Task goal => How many of the lines below hold the word "under"? Answer only with the number.

Records shown =>
################

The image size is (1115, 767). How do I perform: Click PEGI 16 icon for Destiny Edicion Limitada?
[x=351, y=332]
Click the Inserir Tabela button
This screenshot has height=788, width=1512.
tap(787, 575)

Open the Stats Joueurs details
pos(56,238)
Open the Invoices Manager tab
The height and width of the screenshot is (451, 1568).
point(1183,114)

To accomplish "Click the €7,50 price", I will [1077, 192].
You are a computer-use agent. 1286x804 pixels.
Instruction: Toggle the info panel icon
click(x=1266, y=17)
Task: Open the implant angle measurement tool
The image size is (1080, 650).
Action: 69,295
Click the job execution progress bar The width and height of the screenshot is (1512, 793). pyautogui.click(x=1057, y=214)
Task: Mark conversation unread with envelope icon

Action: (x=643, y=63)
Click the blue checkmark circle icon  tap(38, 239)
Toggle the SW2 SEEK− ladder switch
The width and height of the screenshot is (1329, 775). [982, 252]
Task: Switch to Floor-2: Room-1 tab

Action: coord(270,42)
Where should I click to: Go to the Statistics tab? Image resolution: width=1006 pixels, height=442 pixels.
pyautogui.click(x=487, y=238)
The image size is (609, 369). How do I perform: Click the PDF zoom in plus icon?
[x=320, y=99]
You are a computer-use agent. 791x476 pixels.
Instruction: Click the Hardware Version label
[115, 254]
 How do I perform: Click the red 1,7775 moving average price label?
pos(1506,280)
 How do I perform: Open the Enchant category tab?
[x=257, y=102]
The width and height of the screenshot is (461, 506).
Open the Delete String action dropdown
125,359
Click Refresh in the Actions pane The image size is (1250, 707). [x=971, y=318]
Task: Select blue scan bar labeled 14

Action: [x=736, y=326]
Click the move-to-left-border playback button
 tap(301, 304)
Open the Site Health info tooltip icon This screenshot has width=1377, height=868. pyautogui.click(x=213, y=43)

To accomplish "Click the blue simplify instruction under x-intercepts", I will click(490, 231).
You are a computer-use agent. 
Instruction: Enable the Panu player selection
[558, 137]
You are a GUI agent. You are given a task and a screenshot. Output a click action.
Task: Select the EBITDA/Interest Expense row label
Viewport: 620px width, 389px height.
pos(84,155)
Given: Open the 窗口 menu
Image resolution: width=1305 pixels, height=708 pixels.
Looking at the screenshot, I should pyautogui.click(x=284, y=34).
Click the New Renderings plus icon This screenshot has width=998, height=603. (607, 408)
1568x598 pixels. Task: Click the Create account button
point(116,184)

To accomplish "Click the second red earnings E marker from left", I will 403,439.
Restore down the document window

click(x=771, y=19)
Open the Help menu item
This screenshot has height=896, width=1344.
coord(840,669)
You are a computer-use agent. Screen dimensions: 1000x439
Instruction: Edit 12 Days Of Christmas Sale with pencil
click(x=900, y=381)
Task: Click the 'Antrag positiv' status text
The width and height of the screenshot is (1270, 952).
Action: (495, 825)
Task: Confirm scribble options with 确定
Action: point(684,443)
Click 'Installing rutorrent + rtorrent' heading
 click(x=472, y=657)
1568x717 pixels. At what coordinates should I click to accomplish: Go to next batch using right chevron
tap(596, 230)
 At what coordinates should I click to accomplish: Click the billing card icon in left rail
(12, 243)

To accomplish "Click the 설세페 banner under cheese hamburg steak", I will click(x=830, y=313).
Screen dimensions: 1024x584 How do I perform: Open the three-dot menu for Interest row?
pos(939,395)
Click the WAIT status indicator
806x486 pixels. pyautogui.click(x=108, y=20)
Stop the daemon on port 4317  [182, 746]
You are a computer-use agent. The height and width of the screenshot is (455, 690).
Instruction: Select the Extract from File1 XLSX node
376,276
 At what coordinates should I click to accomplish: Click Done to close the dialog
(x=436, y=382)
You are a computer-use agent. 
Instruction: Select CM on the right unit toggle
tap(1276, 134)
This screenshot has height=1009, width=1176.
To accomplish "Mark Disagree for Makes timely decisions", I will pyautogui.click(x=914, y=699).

################

Completed task => 2